Why I Keep Coming Back to Green Papaya— 04.15.2021
Green Papaya’s legacy can be partly measured by looking at their huge list of exhibitions, festivals, gigs, artist talks, recordings, publications, and other events. It’s an impressive resume! But I will always remember them for the influence they have had on my life.
I first met the team in 2016 when I did a huge music tour of South East Asia as part of halfsound. This tour immediately forced me to jump into something new, to adapt and be really creative in a way I hadn’t been for years. I trained as a classical musician but I play saxophone, so that meant contemporary and even sometimes experimental music, but usually notated with just a little improvising. I had dabbled in free improvising very little. It was only twice before the tour that I had performed something that was improvised where I had been part of the design process. Even though I play saxophone, I don’t actually like playing jazz (I know, I know), and I always thought that meant I wouldn’t be able to improvise professionally. But everything changed on the tour. By the time we reached Manila, we had already combined our notated music with improvising in a bunch of other cities and I was starting to feel like this improvising thing was going to work out after all.
The Green Papaya team were helpful, generous, patient, gracious hosts who helped with accommodation, tours of UP, Intramuros, and Chinatown, Merv’s famous cooking and more. In our gig, we were encouraged to play whatever we wanted, and switching between the commissioned notated pieces and our own improvised creations was no problem for the sound team or the audience. I felt invited into a world of people energetic about change, into a community of people who care about the past, present, and future of art in their city. Manila is a hectic place with a huge beating heart in its artists.
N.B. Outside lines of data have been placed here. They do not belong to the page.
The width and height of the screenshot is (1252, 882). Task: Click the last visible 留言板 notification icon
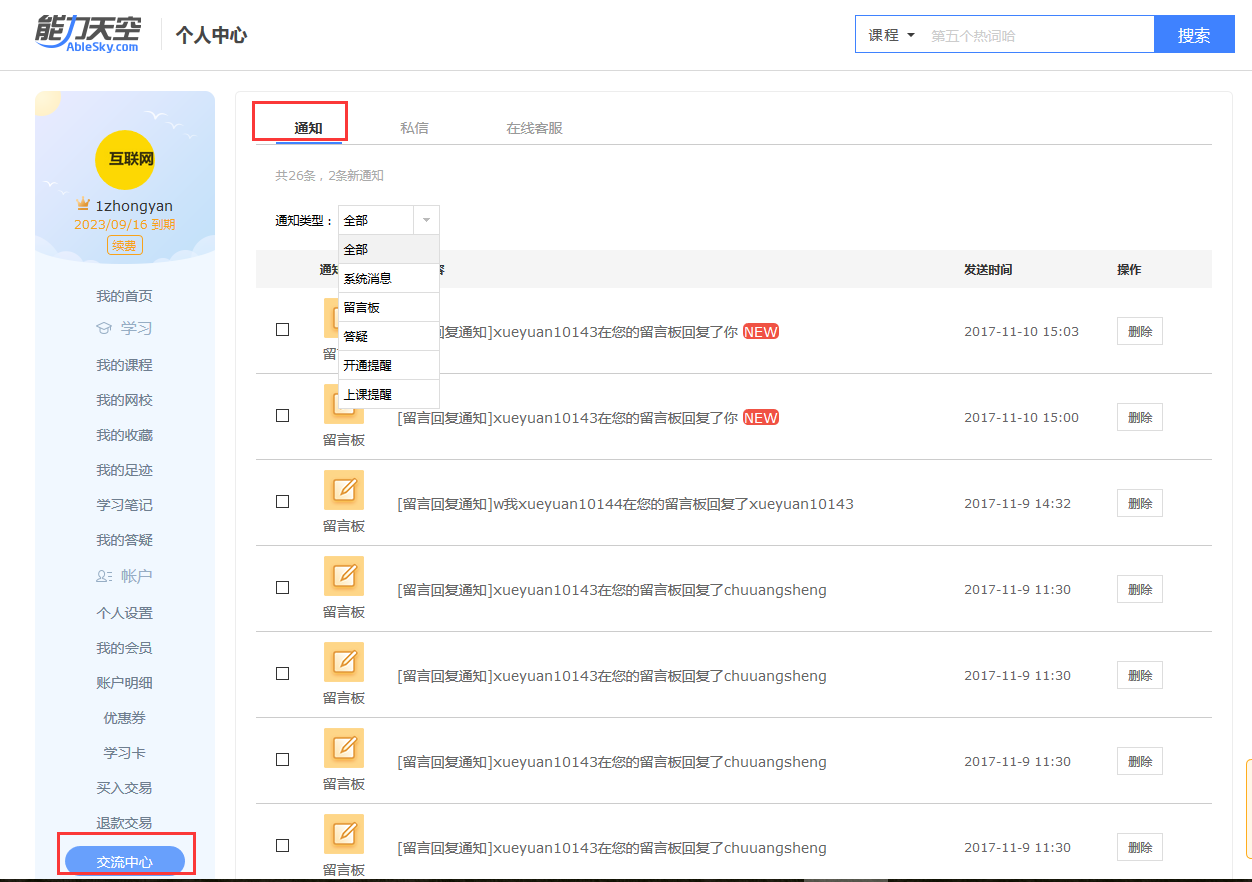[x=343, y=834]
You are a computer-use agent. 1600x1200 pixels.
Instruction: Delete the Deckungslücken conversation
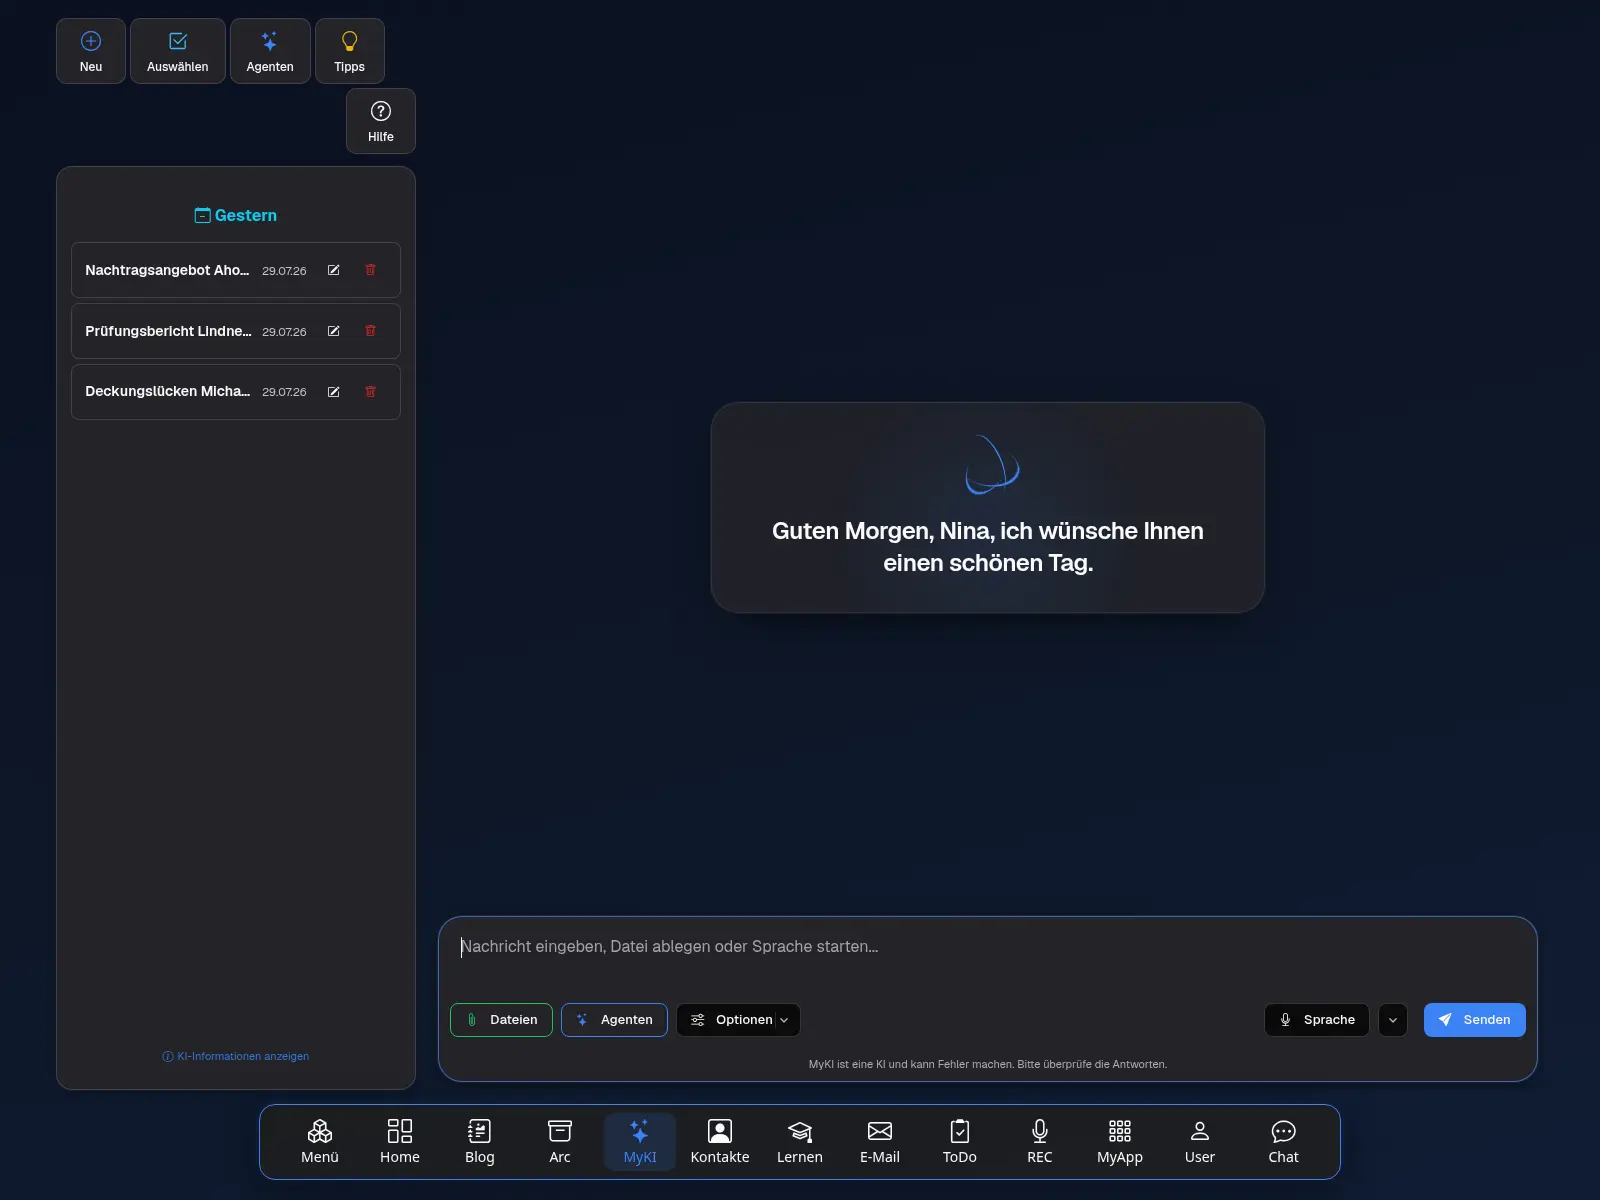[x=371, y=392]
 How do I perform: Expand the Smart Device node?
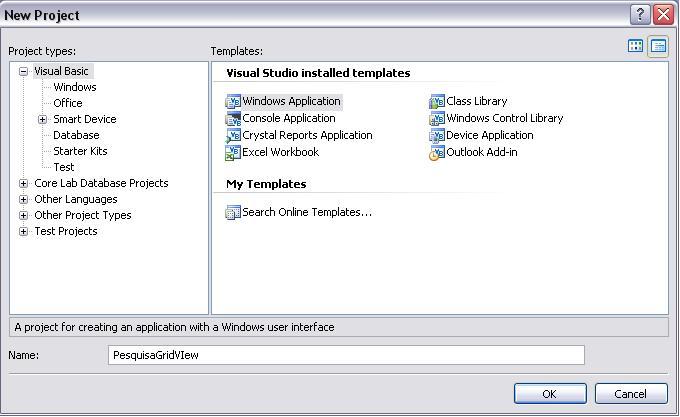pos(43,119)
It was based on Green Papaya’s reputation that we stayed the longest in Manila out of everywhere on tour and I’m still glad we did that. We had only been able to search the internet for information as we didn’t know anyone who had performed much in South East Asia, but we liked what we saw. The variety of events that Green Papaya hosts show their open-mindedness and enthusiasm for all intersections of art, which ended up being perfect for us as we were playing such a mix of styles. While only in Manila for five days, I remember seeing glimpses of their plans for exhibitions and festivals, artist talks, and more gigs. We had completely invited ourselves into their midst, really just because we had a good feeling about it, and we were welcomed as if we were invited there specially. I felt valued as a contributor, and proud to be there. I remember when I got back to Melbourne after the tour, when people asked me what my favourite organisations were to work with, Green Papaya was number one.
It was such a fulfilling experience that halfsound returned for a residency with Green Papaya through Asialink Arts. And then I returned again to Manila for WSK Festival, and then I returned again, and again. The first return, as part of the residency, I was in a mood of wonder and excitement, but the second time I was heartbroken and alone. But either way, Peewee’s home was open to me, my improvising was still seen as valuable, the gin and conversation flowed freely, and it gave me some hope. When I came to Manila a third time, I was performing as a solo artist for the first time. I wanted to prove a point to everyone, but especially myself, that I could improvise in my own right. But no matter why I was there and what I wanted to prove, Green Papaya helped host me at Catch272, invited me to their events, and listened when I played. They gave me the chance to have a voice when I felt like I didn't have one, and the chance to be listened to when I really needed to be heard. And I’ll never forget the gig style of “okay, right now you’re playing with these people you've never met before, off you go” which honestly made me grow as a musician and person more than my degree did.
The last time I visited Manila I was finally settled in my life and the crazy whirlwind of my previous years was finally at an end. I knew Green Papaya was planning to finish up and I promised that I’d come to Manila no matter what to celebrate with everyone. Green Papaya has woven a beautiful tapestry out of local and international art. They’ve brought together artists from all walks of life and all kinds of places. The amount of creation and connection that has come out of Green Papaya’s long reign has had positive ripple effects throughout the world, and even though they're closing, it’s not going to be the end of their influence by any means. I know everyone who worked with them will never be able to forget their professionalism and drive and their big dreams and their contagious spirit. If it weren’t for the pandemic, I would come back again and again. Green Papaya might be closing, but their influence will be lasting in more than just a list of events, but within all the people who worked with them.